● **Data for this task**:
# # # # #
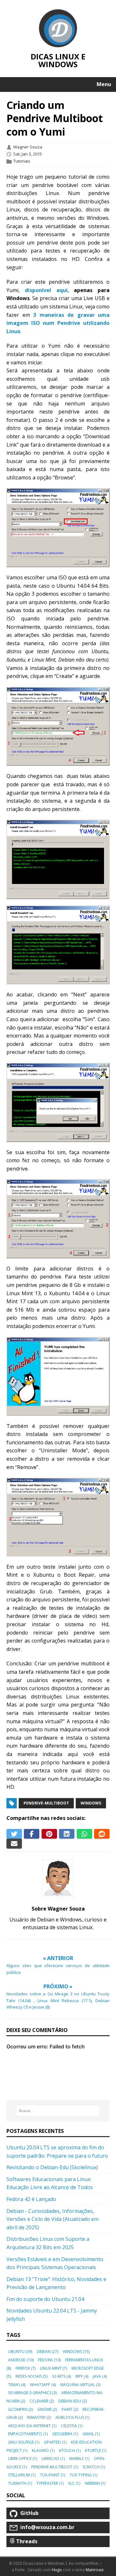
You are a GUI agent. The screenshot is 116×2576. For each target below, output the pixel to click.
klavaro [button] (43, 2450)
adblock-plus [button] (72, 2417)
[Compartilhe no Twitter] (14, 1834)
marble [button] (79, 2458)
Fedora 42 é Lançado (31, 2199)
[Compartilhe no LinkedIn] (67, 1834)
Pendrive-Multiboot (46, 1803)
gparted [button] (55, 2442)
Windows (91, 1803)
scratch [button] (93, 2467)
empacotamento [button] (28, 2434)
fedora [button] (49, 2360)
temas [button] (16, 2384)
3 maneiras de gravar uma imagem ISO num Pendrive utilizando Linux (58, 323)
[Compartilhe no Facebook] (32, 1834)
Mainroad (94, 2569)
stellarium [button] (21, 2475)
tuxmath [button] (20, 2483)
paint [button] (70, 2409)
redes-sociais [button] (31, 2376)
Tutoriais (21, 161)
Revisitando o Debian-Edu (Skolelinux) (52, 2167)
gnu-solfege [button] (23, 2442)
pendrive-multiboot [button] (54, 2467)
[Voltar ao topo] (109, 2564)
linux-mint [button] (53, 2368)
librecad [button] (53, 2458)
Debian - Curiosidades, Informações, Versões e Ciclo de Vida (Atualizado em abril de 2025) (52, 2219)
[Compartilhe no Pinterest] (49, 1834)
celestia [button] (71, 2426)
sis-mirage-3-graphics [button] (32, 2392)
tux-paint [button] (52, 2475)
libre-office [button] (22, 2458)
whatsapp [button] (43, 2384)
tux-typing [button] (83, 2475)
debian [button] (47, 2351)
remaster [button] (39, 2417)
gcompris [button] (20, 2409)
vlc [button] (74, 2483)
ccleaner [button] (42, 2401)
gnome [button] (47, 2409)
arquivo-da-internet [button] (32, 2426)
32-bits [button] (61, 2376)
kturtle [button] (95, 2450)
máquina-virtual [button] (80, 2384)
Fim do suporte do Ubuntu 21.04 (45, 2299)
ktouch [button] (70, 2450)
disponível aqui (46, 290)
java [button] (100, 2376)
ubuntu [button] (20, 2351)
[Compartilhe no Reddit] (102, 1834)
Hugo (57, 2569)
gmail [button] (91, 2434)
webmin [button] (95, 2483)
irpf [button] (81, 2376)
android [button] (21, 2360)
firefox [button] (25, 2368)
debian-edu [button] (72, 2401)
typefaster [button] (49, 2483)
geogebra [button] (65, 2434)
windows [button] (76, 2351)
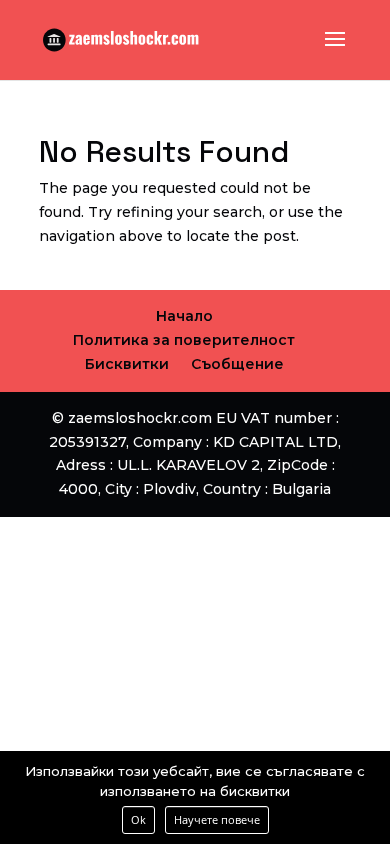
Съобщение (237, 364)
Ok (138, 819)
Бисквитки (127, 364)
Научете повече (217, 819)
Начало (184, 316)
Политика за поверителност (184, 340)
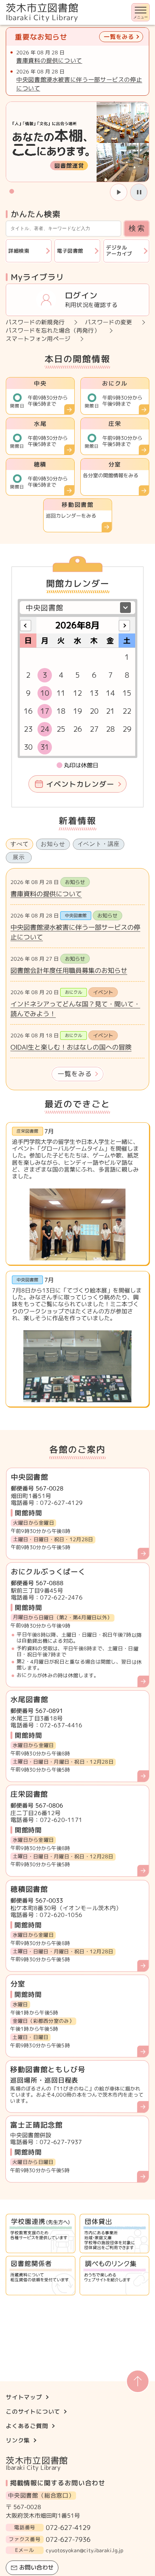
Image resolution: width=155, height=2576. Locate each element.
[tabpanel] (77, 979)
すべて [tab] (19, 844)
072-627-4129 (68, 2527)
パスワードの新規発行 (35, 322)
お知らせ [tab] (53, 844)
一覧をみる (75, 1073)
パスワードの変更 (108, 322)
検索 (137, 228)
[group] (77, 141)
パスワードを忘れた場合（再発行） (53, 330)
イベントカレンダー (80, 784)
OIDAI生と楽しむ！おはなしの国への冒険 (71, 1047)
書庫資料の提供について (49, 60)
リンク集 (18, 2440)
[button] (11, 191)
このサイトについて (33, 2411)
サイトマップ (24, 2397)
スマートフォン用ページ (38, 339)
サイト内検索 (0, 25)
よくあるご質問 (27, 2426)
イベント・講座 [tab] (99, 844)
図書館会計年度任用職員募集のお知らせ (68, 970)
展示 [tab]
# # # # #
● **Task requirements**: Write out the data precisely as given, excluding the pictures.

● **Your response**:
You are a GUI agent. The screenshot is 116×2576. For each target below, output the pixel to click.
klavaro [button] (43, 2450)
adblock-plus [button] (72, 2417)
[Compartilhe no Twitter] (14, 1834)
marble [button] (79, 2458)
Fedora 42 é Lançado (31, 2199)
[Compartilhe no LinkedIn] (67, 1834)
Pendrive-Multiboot (46, 1803)
gparted [button] (55, 2442)
Windows (91, 1803)
scratch [button] (93, 2467)
empacotamento [button] (28, 2434)
fedora [button] (49, 2360)
temas [button] (16, 2384)
3 maneiras de gravar uma imagem ISO num Pendrive utilizando Linux (58, 323)
[Compartilhe no Facebook] (32, 1834)
Mainroad (94, 2569)
stellarium [button] (21, 2475)
tuxmath [button] (20, 2483)
paint [button] (70, 2409)
redes-sociais [button] (31, 2376)
Tutoriais (21, 161)
Revisitando o Debian-Edu (Skolelinux) (52, 2167)
gnu-solfege [button] (23, 2442)
pendrive-multiboot [button] (54, 2467)
[Voltar ao topo] (109, 2564)
linux-mint [button] (53, 2368)
librecad [button] (53, 2458)
Debian - Curiosidades, Informações, Versões e Ciclo de Vida (Atualizado em abril de 2025) (52, 2219)
[Compartilhe no Pinterest] (49, 1834)
celestia [button] (71, 2426)
sis-mirage-3-graphics [button] (32, 2392)
tux-paint [button] (52, 2475)
libre-office [button] (22, 2458)
whatsapp [button] (43, 2384)
tux-typing [button] (83, 2475)
debian [button] (47, 2351)
remaster [button] (39, 2417)
gcompris [button] (20, 2409)
vlc [button] (74, 2483)
ccleaner [button] (42, 2401)
gnome [button] (47, 2409)
arquivo-da-internet [button] (32, 2426)
32-bits [button] (61, 2376)
kturtle [button] (95, 2450)
máquina-virtual [button] (80, 2384)
Fim do suporte do Ubuntu 21.04 (45, 2299)
ktouch [button] (70, 2450)
disponível aqui (46, 290)
java [button] (100, 2376)
ubuntu [button] (20, 2351)
[Compartilhe no Reddit] (102, 1834)
Hugo (57, 2569)
gmail [button] (91, 2434)
webmin [button] (95, 2483)
irpf [button] (81, 2376)
android [button] (21, 2360)
firefox [button] (25, 2368)
debian-edu [button] (72, 2401)
typefaster [button] (49, 2483)
geogebra [button] (65, 2434)
windows [button] (76, 2351)
Съобщение (237, 364)
Ok (138, 819)
Бисквитки (127, 364)
Научете повече (217, 819)
Начало (184, 316)
Политика за поверителност (184, 340)
Image resolution: width=155, height=2576. Locate each element.
[tabpanel] (77, 979)
すべて [tab] (19, 844)
072-627-4129 (68, 2527)
パスワードの新規発行 (35, 322)
お知らせ [tab] (53, 844)
一覧をみる (75, 1073)
パスワードの変更 (108, 322)
検索 (137, 228)
[group] (77, 141)
パスワードを忘れた場合（再発行） (53, 330)
イベントカレンダー (80, 784)
OIDAI生と楽しむ！おはなしの国への冒険 (71, 1047)
書庫資料の提供について (49, 60)
リンク集 (18, 2440)
[button] (11, 191)
このサイトについて (33, 2411)
サイトマップ (24, 2397)
スマートフォン用ページ (38, 339)
サイト内検索 (0, 25)
よくあるご質問 (27, 2426)
イベント・講座 [tab] (99, 844)
図書館会計年度任用職員募集のお知らせ (68, 970)
展示 [tab]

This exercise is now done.